I spotted this article in the Irish Times, and thought it interesting. While it's part of the PriceWatch series, it raises a number of environmental questions.I would be an occassional purchaser of bottled water, but I tend to reuse the bottles to bring tap water around with me. I hadn't really considered the environmental costs of it, though the financial absurdity is something I'm aware of.
- What's the story with bottled water?
We like to complain about rip-offs in this country, but sometimes we only have ourselves to blame. Last year, Irish consumers spent hundreds of millions of euro on 135 million bottles of water while everywhere, outside a handful of blackspots, good quality drinking water flowed freely from taps.
The average price of a litre of bottled water in Ireland is around €1.50 - and it sells for several times that amount in many restaurants and cinema foyers. It is not just financial cost but bottled water's environmental impact that is making a growing number of people uneasy, as the BBC's Panorama programme showed last week when it put Britain's love affair with the bottle under its microscope.
Worldwide, consumers spent more than €30 billion on bottled water last year, while 2.5 million tonnes of plastic bottles ended up in landfills or as litter. In the US, 30 million water bottles are dumped in landfills every day.
The production of a litre of bottled water emits hundreds of times more greenhouse gases than a litre of tap water. According to the Earth Policy Institute, around 2.7 million tonnes of plastic are used for bottles each year and making all the bottles for the US market takes 17 million barrels of oil - enough fuel to keep half of Ireland's two million cars motoring for a year.

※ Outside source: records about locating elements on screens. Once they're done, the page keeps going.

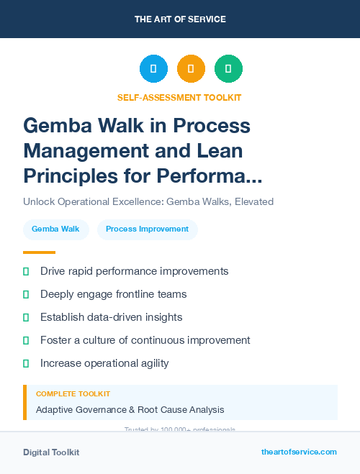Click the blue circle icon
(x=153, y=69)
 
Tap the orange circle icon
(x=191, y=69)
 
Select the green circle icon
(x=228, y=69)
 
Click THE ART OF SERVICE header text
(x=180, y=19)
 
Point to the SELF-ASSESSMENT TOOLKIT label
(x=179, y=97)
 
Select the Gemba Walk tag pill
(x=56, y=229)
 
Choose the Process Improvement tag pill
(x=147, y=229)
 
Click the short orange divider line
(x=39, y=252)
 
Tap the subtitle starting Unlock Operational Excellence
(x=148, y=202)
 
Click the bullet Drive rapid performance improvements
(x=134, y=271)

The most sobering statistic comes from the World Health Organisation, which has reported that at least 1.6 million people die each year from drinking contaminated water: 90 per cent of these are children under five. Significantly more is spent in the developed world on bottled water every year than would be needed to eradicate the deaths of all those children infected with fatal waterborne illness.
Is it any wonder that on Panorama , British environment minister Phil Woolas said it was "morally unacceptable to spend hundreds of millions of pounds on bottled water when we have pure drinking water, when at the same time one of the crises facing the world is the supply of water. There are many countries who haven't got pure tap water. We should be concentrating our efforts on putting that right".
Apart from the problem of contaminated water in some areas of the country, can any posters give a good reason for the amount we spend on bottled water in Ireland?